The scene of Kane inspecting the egg was shot in postproduction. A fiberglass egg was used so that actor John Hurt could shine his light on it and see movement inside, which was provided by Scott fluttering his hands inside the egg while wearing rubber gloves. The top of the egg was hydraulic, and the innards were a cow's stomach and tripe. Test shots of the eggs were filmed using hen's eggs, and this footage was used in early teaser trailers. For this reason, the image of a hen's egg was used on the poster and has become emblematic of the franchise as a whole—as opposed to the alien egg that appears in the finished film.

The "facehugger" and its proboscis, which was made of a sheep's intestine, were shot out of the egg using high-pressure air hoses. The shot was reversed and slowed down in editing to prolong the effect and reveal more detail. The facehugger itself was the first creature that H.R. Giger designed for the film, going through several versions in different sizes before deciding on a small creature with human-like fingers and a long tail. Dan O'Bannon, with help from Ron Cobb, drew his own version based on Giger's design, which became the final version. Cobb came up with the idea that the creature could have a powerful acid for blood, a characteristic that would carry over to the adult Alien and would make it impossible for the crew to kill it by conventional means, such as guns or explosives, since the acid would burn through the ship's hull. For the scene in which the dead facehugger is examined, Scott used pieces of fish and shellfish to create its viscera.

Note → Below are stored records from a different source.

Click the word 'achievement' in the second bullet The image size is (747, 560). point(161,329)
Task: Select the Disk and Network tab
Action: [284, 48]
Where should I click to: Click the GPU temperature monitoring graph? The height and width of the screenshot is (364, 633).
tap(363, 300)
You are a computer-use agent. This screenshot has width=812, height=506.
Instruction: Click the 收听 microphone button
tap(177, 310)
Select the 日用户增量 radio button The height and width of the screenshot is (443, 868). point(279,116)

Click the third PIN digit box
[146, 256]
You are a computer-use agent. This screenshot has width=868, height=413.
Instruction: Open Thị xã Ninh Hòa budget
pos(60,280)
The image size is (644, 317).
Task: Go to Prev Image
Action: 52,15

The design of the "chestburster" was inspired by Francis Bacon's 1944 painting Three Studies for Figures at the Base of a Crucifixion. Giger's original design, which was refined, resembled a plucked chicken. Screenwriter Dan O'Bannon credits his experiences with Crohn's disease for inspiring the chest-bursting scene.

For the filming of the chestburster scene, the cast members knew that the creature would be bursting out of Hurt, and had seen the chestburster puppet, but they had not been told that fake blood would also be bursting out in every direction from high-pressure pumps and squibs. The scene was shot in one take using an artificial torso filled with blood and viscera, with Hurt's head and arms coming up from underneath the table. The chestburster was shoved up through the torso by a puppeteer who held it on a stick. When the creature burst through the chest, a stream of blood shot directly at Cartwright, shocking her enough that she fell over and went into hysterics. According to Tom Skerritt, "What you saw on camera was the real response. She had no idea what the hell happened. All of a sudden this thing just came up." The creature then runs off-camera, an effect accomplished by cutting a slit in the table for the puppeteer's stick to go through and passing an air hose through the puppet's tail to make it whip about.

The real-life surprise of the actors gave the scene an intense sense of realism and made it one of the film's most memorable moments. During preview screenings, the crew noticed that some viewers would move towards the back of the theater so as not to be too close to the screen during the sequence. The scene has frequently been called one of the most memorable moments in cinema history. In 2007, Empire named it as the greatest 18-rated moment in film, ranking it above the decapitation scene in The Omen (1976) and the transformation sequence in An American Werewolf in London (1981). IGN ranked the scene 10th out of the 100 best movie moments of all time.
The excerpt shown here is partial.